Kiyosaki’s privately held company, Cashflow Technologies, claims to have sold 500,000 copies of the game, though the numbers are hard to verify because nearly all are sold through Kiyosaki’s Web site and investment seminars.

Anthony Gallela, executive director of the Game Manufacturers Association in Columbus, Ohio, said that a board game selling 500,000 copies would be “phenomenal.”

“If you had a really good game, I would expect 50,000 to sell,” Gallela said. Kiyosaki’s series of “Rich Dad” books has an estimated 24 million copies in print. He also has some detractors.

Financial planners complain that he scorns 401(k) plans, mutual funds and other traditional forms of saving in favor of more risky real estate and franchise endeavors.

Critics say his books are long on platitudes and short on specific investment strategies, beyond developing passive income from real estate and stocks.

Probably his most vocal critic is fellow real estate investment writer John Reed of Alamo, Calif., who wrote on his Web site that “what Kiyosaki is really doing is operating a cult of personality.”

Kiyosaki tersely dismissed Reed. “He criticizes everybody in our industry.”

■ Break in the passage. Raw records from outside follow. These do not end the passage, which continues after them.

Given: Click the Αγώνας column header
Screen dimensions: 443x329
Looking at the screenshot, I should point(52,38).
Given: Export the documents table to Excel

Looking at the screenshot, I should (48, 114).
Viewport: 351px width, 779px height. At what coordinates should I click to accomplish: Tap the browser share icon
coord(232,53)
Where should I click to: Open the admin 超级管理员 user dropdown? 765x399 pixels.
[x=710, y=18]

He is terse, in general, in response to criticism, including a 2003 Smart Money magazine profile that cast doubt on the depth of his investing success and questioned whether there is a “Rich Dad,” the unnamed wealthy man in his first book who taught him about money.

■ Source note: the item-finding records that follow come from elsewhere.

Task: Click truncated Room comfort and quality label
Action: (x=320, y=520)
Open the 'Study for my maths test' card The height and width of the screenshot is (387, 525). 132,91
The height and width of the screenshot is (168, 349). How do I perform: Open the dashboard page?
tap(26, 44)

“There were a lot of mistakes there,” he said of the article. “And there really was a `Rich Dad.’ When I wrote [the book], I went to his family. I had his name in it, and they asked me to take it out. He had passed away at that time.”

As far as his own wealth, he said he earns $300,000 a month in passive investments, mostly commercial real estate.

“That’s not big money, that’s just my investments,” he said. “I earn about $4 million a year [from that], plus I own companies and I own stocks.”

Julie Canoura, a Naperville real estate agent, is a believer in the game. She said she’s using her individual retirement account to invest in property in Belize and has learned investment strategies from other players.

“I’m going to throw a Cashflow party,” she said.